# [To-do item a]
According to the forum thread on reading, whose complete works did one participant set out last summer to read?

# [Source passage]
★ ★ ★

Whatever writer of fiction I get hung up on at any given time is a totally random process; someone says, "I'll bet you would like the Thomas Covenant series, it's really well-written," and so I read that. Someone else recommends Henry James, and though I've read and re-read his stuff before, I read it again. I find an old novel that was set aside several years ago by my friend's deceased partner, with her bookmark still in it, even; I read that. 

I just read whatever is there, a lot of the time even if it's NOT well-written, just to read. If I'm at someone else's house (especially if I'm bored with whatever's going on there) I'll read the stuff that person has lying out, that he/she has been reading. 

Last summer I had a sort of goal to read everything that Joyce Carol Oates has written, but that project sort of fell by the wayside what with the "angry villagers with their pitchforks and torches" scene that I had to deal with.  I think that Oates is a combination of a heavy literary-style writer AND a storyteller... which sort of answers your question, in a roundabout way, I suppose! lol


----------



## KrisMunro (Dec 1, 2010)

I'm pretty picky with my reading. I'm usually one of those 'if I start it, I have to finish it' types. And I get stuck reading things like the Twilight series. There are times when I'm staying with family, and I pick up an god-awful book. I mean.. it looks good, because the owner has the entire series, and several other series' from the same author. It must be good.. and I start reading, and end up praying, hoping that it gets better, or that I'll die before I have to turn another page.

I just don't know how books like the True Blood series get published. Sure, some might argue that it's a popular theme.. but it's poorly written. I truly did enjoy both the Twilight series and the True Blood series.. because I like the vampire side of things. It allows me to forgive much.. but I still know that they're both poorly written. Anne Rice did a much better job, despite the fact that I cannot get past a certain book with more homosexual activity than I can handle. I've tried twice now... I don't have nightmares about vampires anymore..

So there is something to say about writing the right story for the time, and being able to tell a good story; more so than the ability to write it well.


----------

★ ★ ★

# [Exercise data]
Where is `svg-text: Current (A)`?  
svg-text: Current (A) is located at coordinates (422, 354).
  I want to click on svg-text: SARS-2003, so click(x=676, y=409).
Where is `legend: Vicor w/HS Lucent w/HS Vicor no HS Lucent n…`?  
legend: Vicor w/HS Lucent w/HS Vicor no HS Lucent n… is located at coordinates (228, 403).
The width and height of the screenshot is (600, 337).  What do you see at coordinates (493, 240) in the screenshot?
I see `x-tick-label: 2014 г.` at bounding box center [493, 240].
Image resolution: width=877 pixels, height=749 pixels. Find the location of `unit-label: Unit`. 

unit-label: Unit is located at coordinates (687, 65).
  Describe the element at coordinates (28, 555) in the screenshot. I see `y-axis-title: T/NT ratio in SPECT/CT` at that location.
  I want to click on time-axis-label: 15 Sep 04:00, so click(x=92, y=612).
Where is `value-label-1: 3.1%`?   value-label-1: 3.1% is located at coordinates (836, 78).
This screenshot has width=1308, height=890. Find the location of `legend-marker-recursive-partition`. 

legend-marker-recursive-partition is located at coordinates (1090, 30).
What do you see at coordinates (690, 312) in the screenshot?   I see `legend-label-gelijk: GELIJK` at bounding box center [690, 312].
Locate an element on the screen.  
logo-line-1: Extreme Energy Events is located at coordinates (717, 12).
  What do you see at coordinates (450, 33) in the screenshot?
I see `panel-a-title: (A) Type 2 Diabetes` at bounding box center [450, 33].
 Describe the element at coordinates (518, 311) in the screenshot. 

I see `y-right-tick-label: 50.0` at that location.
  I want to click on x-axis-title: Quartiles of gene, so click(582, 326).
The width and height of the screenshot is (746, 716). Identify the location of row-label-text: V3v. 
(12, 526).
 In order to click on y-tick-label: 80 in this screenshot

★ ★ ★

# [To-do item b]
Extract from the rows everything from the very first one down to the line containing "center [493, 240].", including both ends, and reproduce those lines verbatim.

# [Response a]
Joyce Carol Oates

# [Response b]
Where is `svg-text: Current (A)`?  
svg-text: Current (A) is located at coordinates (422, 354).
  I want to click on svg-text: SARS-2003, so click(x=676, y=409).
Where is `legend: Vicor w/HS Lucent w/HS Vicor no HS Lucent n…`?  
legend: Vicor w/HS Lucent w/HS Vicor no HS Lucent n… is located at coordinates (228, 403).
The width and height of the screenshot is (600, 337).  What do you see at coordinates (493, 240) in the screenshot?
I see `x-tick-label: 2014 г.` at bounding box center [493, 240].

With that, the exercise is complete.